Hibernate Insert Greek Characters into Oracle


I have a requirement of inserting greek characters, such as 'ϕ', into Oracle. My existing DB structure wasn't supporting it. On investigating found various solutions and I adopted the solution of using NCLOB instead of CLOB. It works perfectly fine when I use unicode, 03A6, for 'ϕ', and use UNISTR function in SQL editor to insert. Like the one below.

UPDATE config set CLOB = UNISTR('\03A6')

However, it fails when I try to insert the character through my application, using hibernate. On debugging, I find that the string before inserting is '\u03A6'. After insert, I see it as ¿.

Can some one please help me how I can resolve this? How do I make use of UNISTR?

PN: I don't use any native sqls or hqls. I use entity object of the table.

Edit:

Hibernate version used is 3.5.6. Cannot change the version as there are so many other plugins dependent on this. Thus, cannot use @Nationalized or @Type(type="org.hibernate.type.NClobType") on my field in Hibernate Entity


Solution

  • After racking my brain on different articles and trying so many options, I finally decided to tweak my code a bit to handle this in Java and not through hibernate or Oracle DB.

    Before inserting into the DB, I identify unicode characters in the string and format it to append &#x in the beginning and ; at the end. This encoded string will be displayed with its actual unicode in the UI (JSP, HTML) that is UTF-8 compliant. Below is the code.

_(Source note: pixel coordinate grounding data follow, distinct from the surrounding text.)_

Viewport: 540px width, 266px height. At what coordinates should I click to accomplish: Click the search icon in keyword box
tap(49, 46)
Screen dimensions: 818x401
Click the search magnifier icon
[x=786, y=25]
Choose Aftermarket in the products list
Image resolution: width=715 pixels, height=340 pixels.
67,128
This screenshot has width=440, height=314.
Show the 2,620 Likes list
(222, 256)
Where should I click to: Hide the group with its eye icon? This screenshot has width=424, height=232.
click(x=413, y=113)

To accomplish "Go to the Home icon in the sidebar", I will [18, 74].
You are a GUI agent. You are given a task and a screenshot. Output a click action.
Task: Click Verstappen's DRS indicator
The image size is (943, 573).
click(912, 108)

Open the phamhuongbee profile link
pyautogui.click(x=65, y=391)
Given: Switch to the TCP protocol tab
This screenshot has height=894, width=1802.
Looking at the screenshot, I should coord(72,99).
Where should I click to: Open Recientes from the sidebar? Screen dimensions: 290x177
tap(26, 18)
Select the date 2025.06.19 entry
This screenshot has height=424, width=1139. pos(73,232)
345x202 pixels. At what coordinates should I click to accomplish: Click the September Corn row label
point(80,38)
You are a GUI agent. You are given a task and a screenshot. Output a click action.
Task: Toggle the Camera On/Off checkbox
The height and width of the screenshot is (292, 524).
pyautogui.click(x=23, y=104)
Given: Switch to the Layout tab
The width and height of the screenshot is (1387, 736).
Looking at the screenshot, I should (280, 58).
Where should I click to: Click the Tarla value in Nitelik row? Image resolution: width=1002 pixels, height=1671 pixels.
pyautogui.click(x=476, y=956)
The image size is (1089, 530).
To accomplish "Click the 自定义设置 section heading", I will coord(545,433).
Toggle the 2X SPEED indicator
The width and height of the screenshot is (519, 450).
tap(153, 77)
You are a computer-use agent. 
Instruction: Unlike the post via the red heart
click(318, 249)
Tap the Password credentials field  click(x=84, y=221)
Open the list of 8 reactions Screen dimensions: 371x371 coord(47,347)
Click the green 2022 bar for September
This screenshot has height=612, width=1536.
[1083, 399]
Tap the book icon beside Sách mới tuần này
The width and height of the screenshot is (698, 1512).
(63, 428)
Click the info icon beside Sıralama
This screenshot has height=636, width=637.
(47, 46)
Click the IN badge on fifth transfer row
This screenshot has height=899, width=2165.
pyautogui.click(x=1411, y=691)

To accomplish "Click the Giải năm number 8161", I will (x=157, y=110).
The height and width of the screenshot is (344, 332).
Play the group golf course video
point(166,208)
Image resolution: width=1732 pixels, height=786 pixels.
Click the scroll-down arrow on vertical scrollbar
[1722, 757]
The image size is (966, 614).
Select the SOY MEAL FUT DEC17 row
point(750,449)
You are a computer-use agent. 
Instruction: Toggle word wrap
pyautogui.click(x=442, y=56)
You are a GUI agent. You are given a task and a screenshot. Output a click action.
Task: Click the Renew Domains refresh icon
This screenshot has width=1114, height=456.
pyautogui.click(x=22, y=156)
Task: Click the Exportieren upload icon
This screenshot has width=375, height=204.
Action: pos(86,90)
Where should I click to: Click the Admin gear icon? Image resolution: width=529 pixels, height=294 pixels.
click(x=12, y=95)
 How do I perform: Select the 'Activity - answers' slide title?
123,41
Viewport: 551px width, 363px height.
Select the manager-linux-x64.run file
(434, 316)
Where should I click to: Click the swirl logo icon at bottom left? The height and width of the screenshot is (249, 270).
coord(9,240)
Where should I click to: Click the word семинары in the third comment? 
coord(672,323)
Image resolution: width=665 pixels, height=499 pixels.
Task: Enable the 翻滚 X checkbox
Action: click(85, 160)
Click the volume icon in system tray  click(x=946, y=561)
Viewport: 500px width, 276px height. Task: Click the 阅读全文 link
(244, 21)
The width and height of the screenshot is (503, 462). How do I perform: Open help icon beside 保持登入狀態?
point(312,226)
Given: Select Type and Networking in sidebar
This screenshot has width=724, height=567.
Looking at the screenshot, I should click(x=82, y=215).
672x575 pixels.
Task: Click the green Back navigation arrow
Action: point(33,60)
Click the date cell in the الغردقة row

    Formatter formatter = new Formatter();
        for (char c : text.toCharArray()) {
            if (CharUtils.isAscii(c)) {
                formatter.format("%c", c);
            } else {
                formatter.format("&#x%04x;", (int) c);
            }
        }
    
        String result = formatter.toString();
    

    Ex:

    String test = "ABC \uf06c DEF \uf06cGHI";
    

    will be formatted to

    test = "ABC  DEF GHI";

    This string when rendered in UI (and even in word doc) it displays it as

    ABC  DEF GHI

    I tried it with various unicode characters and it works fine.